If you manage IT infrastructure in Malaysia, you have likely noticed that the ground has shifted. Hyperscalers like AWS, Microsoft, and Google have committed over MYR 90 billion to local data centre builds. New facilities are coming up in Cyberjaya and Johor Bahru at a pace the country has never seen before.

And yet, for many enterprises, the bigger story is not the shiny new campuses. It is the quietly rising cost of running the old ones.

Industrial electricity tariffs are set to increase by 14.2% from July 2025, when the new base tariff of 45.62 sen per kWh takes effect under Regulatory Period 4 (RP4), with ultra-high-voltage consumers (data centres included) hit hardest. At the same time, ageing server rooms often chug along at just 20 to 40% utilisation, a figure that has barely improved despite years of virtualisation efforts.

The maths is getting harder to justify.

Data centre consolidation is the answer many organisations are reaching for. But done carelessly, it creates more problems than it solves: outages, compliance gaps, and staff in revolt.

Done well, it cuts costs, tidies up your compliance situation under Malaysia's Personal Data Protection Act (PDPA), and gets your infrastructure ready for the AI workloads that are headed your way.

Here is how to do it right.

What consolidation actually means (and what it does not)

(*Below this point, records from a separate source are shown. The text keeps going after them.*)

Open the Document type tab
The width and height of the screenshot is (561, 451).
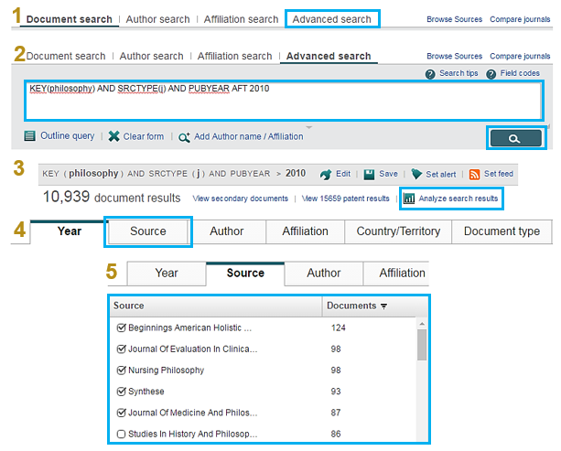click(502, 231)
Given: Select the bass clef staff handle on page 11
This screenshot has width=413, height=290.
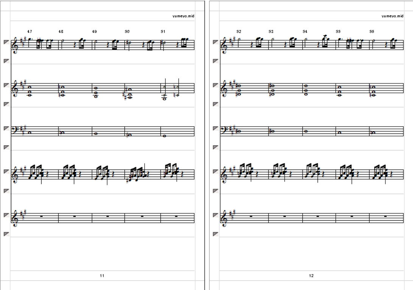Looking at the screenshot, I should pyautogui.click(x=6, y=128).
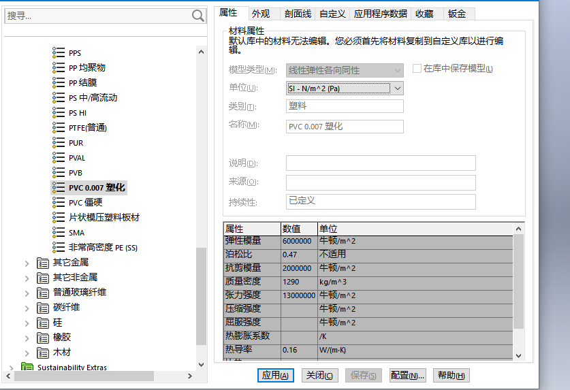This screenshot has width=570, height=390.
Task: Click the PVB material icon
Action: click(x=59, y=173)
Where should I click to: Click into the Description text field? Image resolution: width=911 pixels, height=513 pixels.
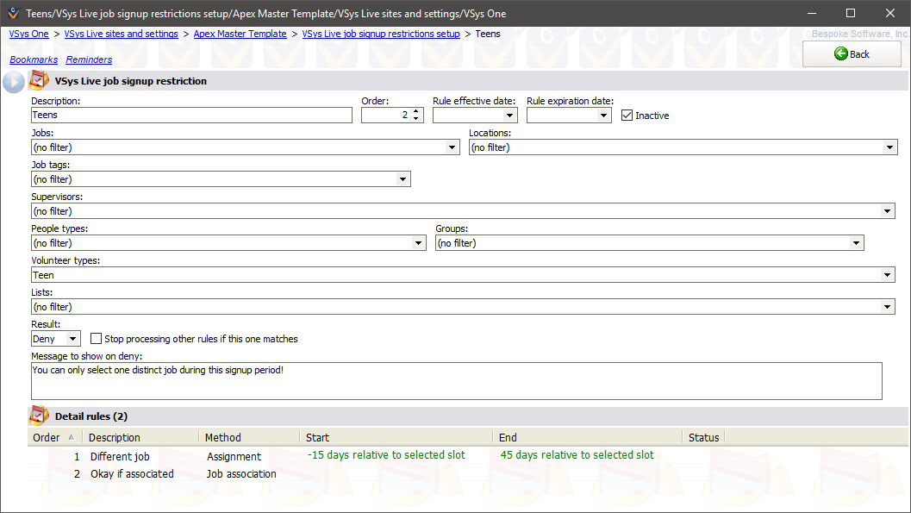[191, 115]
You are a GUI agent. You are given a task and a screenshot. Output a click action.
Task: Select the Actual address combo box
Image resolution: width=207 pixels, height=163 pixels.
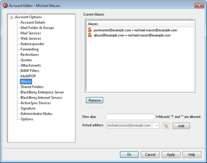pyautogui.click(x=133, y=126)
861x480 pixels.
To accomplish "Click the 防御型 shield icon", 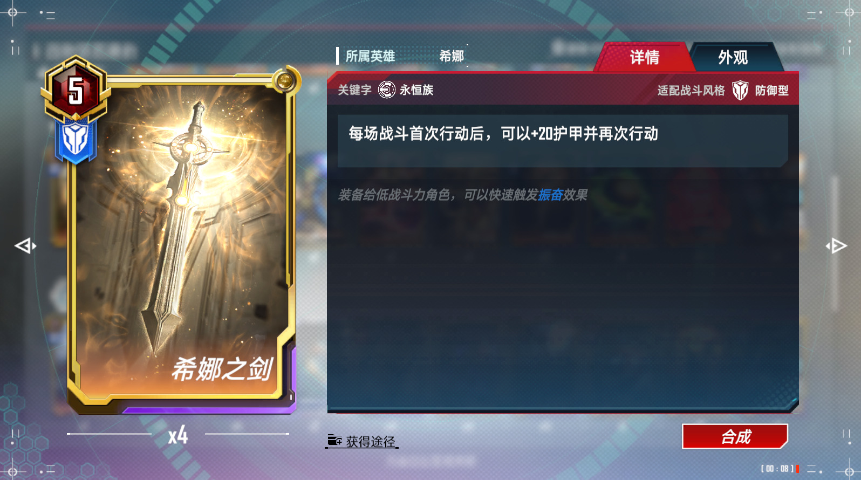I will tap(740, 90).

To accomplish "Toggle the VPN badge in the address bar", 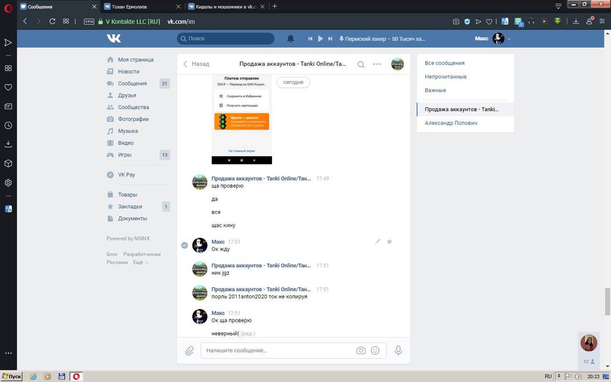I will [x=89, y=21].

Let us clear up a common misconception first – data centre consolidation is not simply switching off servers and moving hard drives somewhere else. It is about shrinking your infrastructure footprint so that what you keep is easier to run, cheaper to maintain, and actually fit for purpose.

Consolidation typically takes one of three forms, and most organisations benefit from combining all three.

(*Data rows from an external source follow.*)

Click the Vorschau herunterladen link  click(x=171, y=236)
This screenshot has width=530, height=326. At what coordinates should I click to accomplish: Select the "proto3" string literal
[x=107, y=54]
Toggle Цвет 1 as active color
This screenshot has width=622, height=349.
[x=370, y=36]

Physical consolidation reduces the number of facilities, server rooms, or racks you maintain. Fewer locations means lower real estate costs, fewer maintenance contracts, and reduced energy bills.

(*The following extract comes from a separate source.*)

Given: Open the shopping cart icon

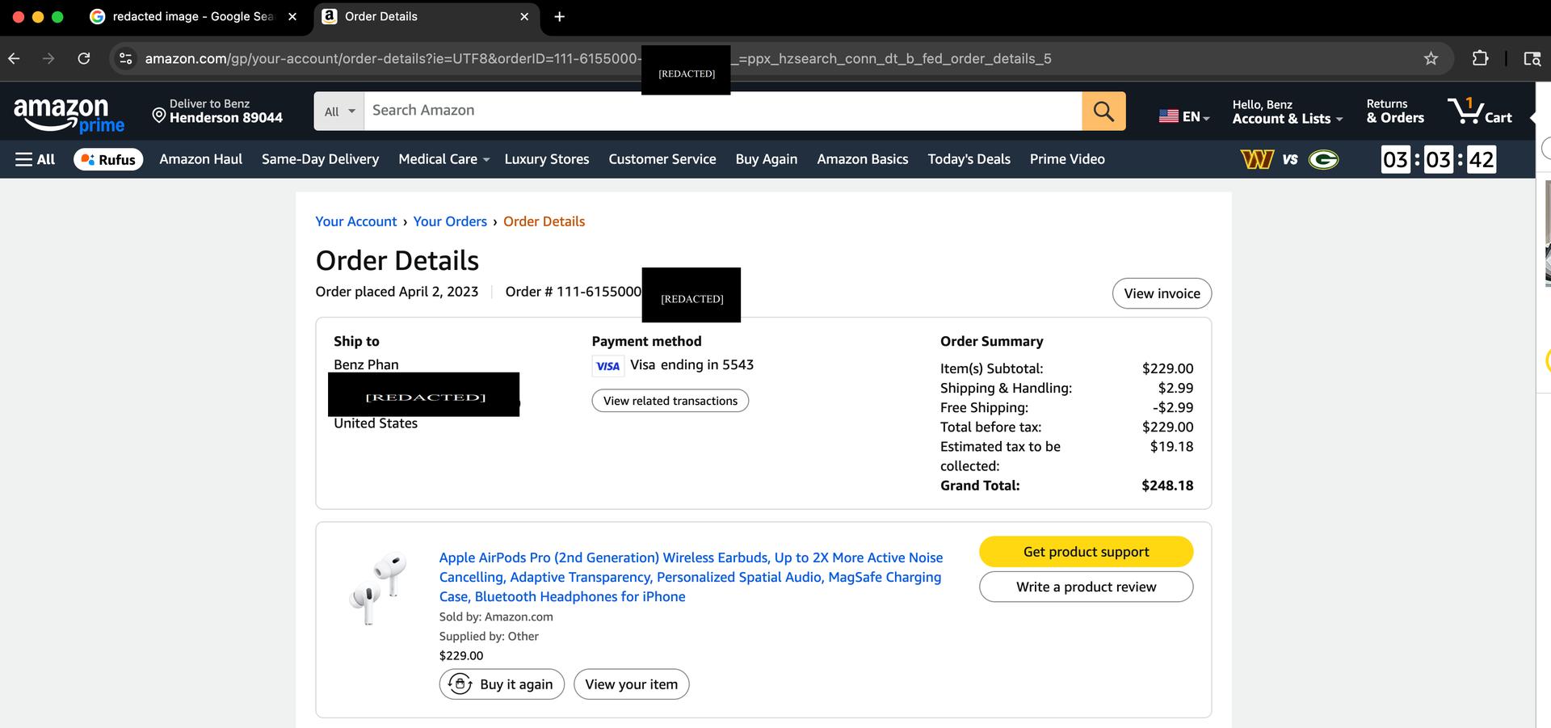Looking at the screenshot, I should 1478,112.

Logical consolidation increases virtualisation density, decommissions redundant applications, or containerises workloads, shrinking your footprint without physically moving anything.

Cloud migration shifts selected workloads to public cloud platforms, freeing up on-premise capacity so you can run a smaller, tighter setup on your own side.

With AWS in Cyberjaya, Microsoft operating its Malaysia West cloud region in Greater Kuala Lumpur and expanding with a second cloud region (Southeast Asia 3) in Johor Bahru, and Google's local infrastructure expanding, Malaysian enterprises now have credible in-country options for cloud migration. This removes the data residency concerns that previously made cloud adoption complicated under PDPA.

Step 1: Audit your estate and find the zombies

Before planning a consolidation, you need to know exactly what you are working with. Start by running a comprehensive inventory of all IT assets – including physical servers, virtual machines, storage, and network gear. From there, you can measure actual utilisation instead of relying on theoretical capacity.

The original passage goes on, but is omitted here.